Ergueu o corpo dolorido lentamente, lembrando-se de tudo o que ele havia feito com seu corpo na noite passada e sentindo o estômago se contorcer com nojo. Tudo o que Willian fazia quando se deitavam tornava o ato que deveria ser a consumação do amor de ambos uma tortura infinita. Ele tomava seu corpo com força, de forma bruta e sem cuidado algum, a agredia e a marcava de formas inimagináveis, tanto fisicamente, quanto psicologicamente.
Mas, apesar de ainda poder ver algumas manchas roxas espalhadas pela pele alva, decidiu que não pensaria nisso naquele momento. Guardaria suas lágrimas para chorar depois do desjejum, não o queria irritar, ele odiaria que ela se atrasasse e Charlotte não pretendia apanhar mais uma vez.
Lavou o rosto na bacia de água fria que ficava ao lado do quarto, então pegou um vestido simples de linho e colocou sobre seu corpo, cobrindo as suas roupas íntimas. Era simples, nem um pouco chamativo ou elegante, mas era o que tinha para vestir, afinal, segundo seu marido, mulheres de respeito se vestem de forma casta e não usam cores que chamem a atenção de outros homens.
Desceu os degraus lentamente e, ao chegar à sala de jantar, encontrou a mesa já posta e seu marido sentado na cabeceira. Charlotte se sentou ao seu lado, como sempre fazia, mas não tocou na comida. Esperou pacientemente enquanto Willian se servia, ele pegou de tudo, pão, chá, frutas e manteiga produzida na própria fazenda. Comeu como um animal, sem o mínimo de educação, por longos minutos, sem sequer olhar para ela.
Então, quando a comida já havia o deixado satisfeito, encarou a esposa e, tirando seu prato de perto de si, colocou no prato da jovem moça dois pequenos pedaços de pão, servindo uma xícara de chá e deixando ao lado dela. Para Willian, aquilo era mais que o suficiente para que ela se sustentasse até o jantar e não ganhasse peso.
Charlotte aguardou e, quando ele acenou com a mão, começou a comer, estava faminta. Claro que aquele pouco alimento que lhe foi nado em nada saciaria sua fome, mas era o que tinha e pretendia aproveitar.
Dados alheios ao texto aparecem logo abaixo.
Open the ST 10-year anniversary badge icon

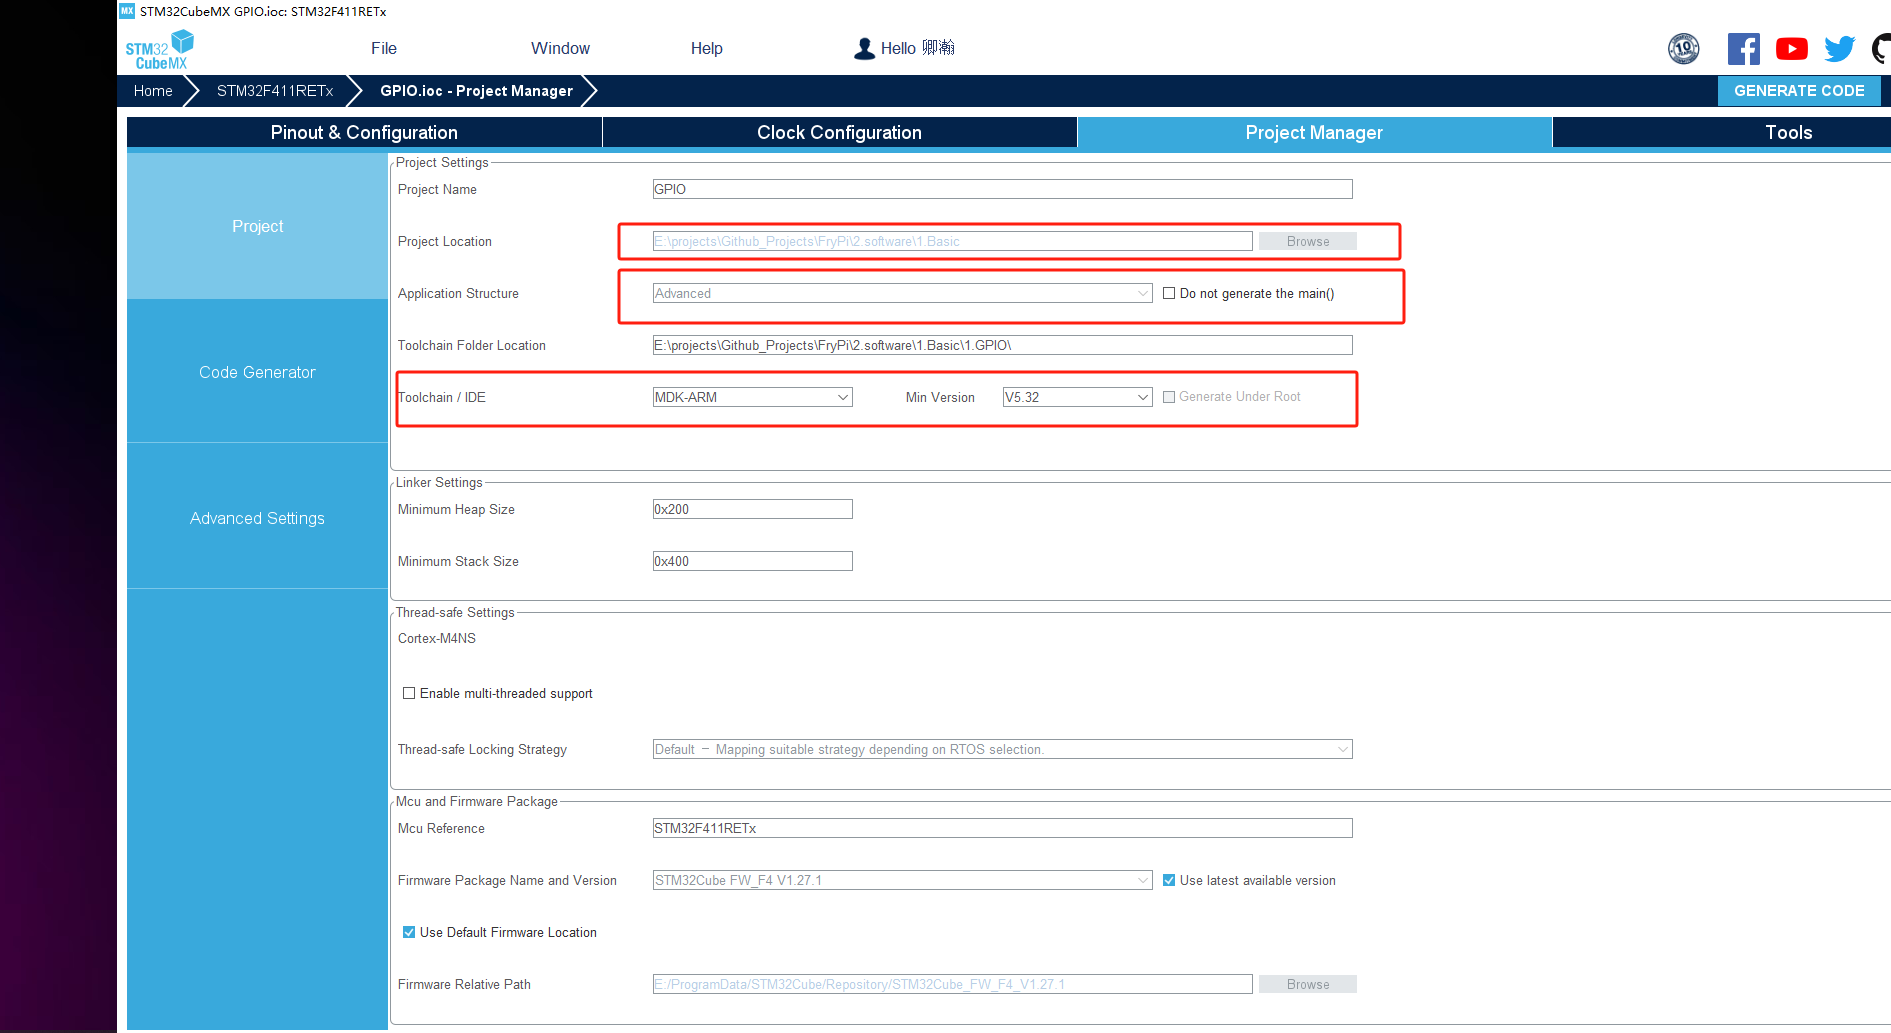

Enquanto comia, lutando contra o ímpeto de colocar tudo na boca de uma vez e mantendo a classe, como seu marido gostava, ela o viu observá-la por longos instantes.
— Seu irmão está de volta — Willian falou, observando a esposa com cautela.
Percebeu os ombros de Charlotte se erguerem levemente enquanto ela ofegava, também notou um brilho e um reflexo de algo que não soube identificar, cruzar os olhos esmeralda dela. Seria esperança? Talvez, foi o que lhe pareceu, e aquilo o deixou ainda mais apavorado.
Charlotte não disse nada, seu coração estava acelerado e seu corpo parecia querer explodir em muitos pedacinhos. Seu irmão estava de volta e, com ele, a esperança de ser salva do inferno que vivia há dois anos.
Mas a esperança e a euforia não duraram muito.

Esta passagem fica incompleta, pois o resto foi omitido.